Dataset records
__________

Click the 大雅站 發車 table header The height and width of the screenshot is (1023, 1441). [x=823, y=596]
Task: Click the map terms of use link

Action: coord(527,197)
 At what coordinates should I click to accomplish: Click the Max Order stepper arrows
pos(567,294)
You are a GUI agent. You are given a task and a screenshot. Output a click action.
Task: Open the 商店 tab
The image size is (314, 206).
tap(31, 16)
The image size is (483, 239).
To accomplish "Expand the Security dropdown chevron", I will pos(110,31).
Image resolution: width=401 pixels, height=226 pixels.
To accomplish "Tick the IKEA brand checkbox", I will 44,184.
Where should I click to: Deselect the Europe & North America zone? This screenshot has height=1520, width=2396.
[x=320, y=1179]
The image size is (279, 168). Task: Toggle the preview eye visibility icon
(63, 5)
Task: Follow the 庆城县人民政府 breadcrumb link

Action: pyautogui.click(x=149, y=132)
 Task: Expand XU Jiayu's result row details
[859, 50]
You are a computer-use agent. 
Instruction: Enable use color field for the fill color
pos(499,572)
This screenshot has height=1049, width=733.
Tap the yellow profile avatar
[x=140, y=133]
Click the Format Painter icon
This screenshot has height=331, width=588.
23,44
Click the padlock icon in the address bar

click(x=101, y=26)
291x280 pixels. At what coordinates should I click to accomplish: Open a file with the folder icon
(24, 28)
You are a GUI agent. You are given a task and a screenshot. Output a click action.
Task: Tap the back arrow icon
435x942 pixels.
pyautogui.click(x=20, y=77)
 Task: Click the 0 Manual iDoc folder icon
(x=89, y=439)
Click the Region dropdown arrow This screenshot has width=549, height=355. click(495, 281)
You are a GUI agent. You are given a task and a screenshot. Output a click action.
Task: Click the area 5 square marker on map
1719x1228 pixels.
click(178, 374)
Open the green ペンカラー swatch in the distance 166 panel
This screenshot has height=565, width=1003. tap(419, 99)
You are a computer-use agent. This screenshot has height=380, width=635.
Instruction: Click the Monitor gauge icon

__________

What you will do
Can you reproduce every one of the entries above, word for word and unchanged?

Exercise solution
Click the 大雅站 發車 table header The height and width of the screenshot is (1023, 1441). [x=823, y=596]
Task: Click the map terms of use link

Action: coord(527,197)
 At what coordinates should I click to accomplish: Click the Max Order stepper arrows
pos(567,294)
You are a GUI agent. You are given a task and a screenshot. Output a click action.
Task: Open the 商店 tab
The image size is (314, 206).
tap(31, 16)
The image size is (483, 239).
To accomplish "Expand the Security dropdown chevron", I will pos(110,31).
Image resolution: width=401 pixels, height=226 pixels.
To accomplish "Tick the IKEA brand checkbox", I will 44,184.
Where should I click to: Deselect the Europe & North America zone? This screenshot has height=1520, width=2396.
[x=320, y=1179]
The image size is (279, 168). Task: Toggle the preview eye visibility icon
(63, 5)
Task: Follow the 庆城县人民政府 breadcrumb link

Action: pyautogui.click(x=149, y=132)
 Task: Expand XU Jiayu's result row details
[859, 50]
You are a computer-use agent. 
Instruction: Enable use color field for the fill color
pos(499,572)
This screenshot has height=1049, width=733.
Tap the yellow profile avatar
[x=140, y=133]
Click the Format Painter icon
This screenshot has height=331, width=588.
23,44
Click the padlock icon in the address bar

click(x=101, y=26)
291x280 pixels. At what coordinates should I click to accomplish: Open a file with the folder icon
(24, 28)
You are a GUI agent. You are given a task and a screenshot. Output a click action.
Task: Tap the back arrow icon
435x942 pixels.
pyautogui.click(x=20, y=77)
 Task: Click the 0 Manual iDoc folder icon
(x=89, y=439)
Click the Region dropdown arrow This screenshot has width=549, height=355. click(495, 281)
You are a GUI agent. You are given a task and a screenshot. Output a click action.
Task: Click the area 5 square marker on map
1719x1228 pixels.
click(178, 374)
Open the green ペンカラー swatch in the distance 166 panel
This screenshot has height=565, width=1003. tap(419, 99)
You are a computer-use agent. This screenshot has height=380, width=635.
Instruction: Click the Monitor gauge icon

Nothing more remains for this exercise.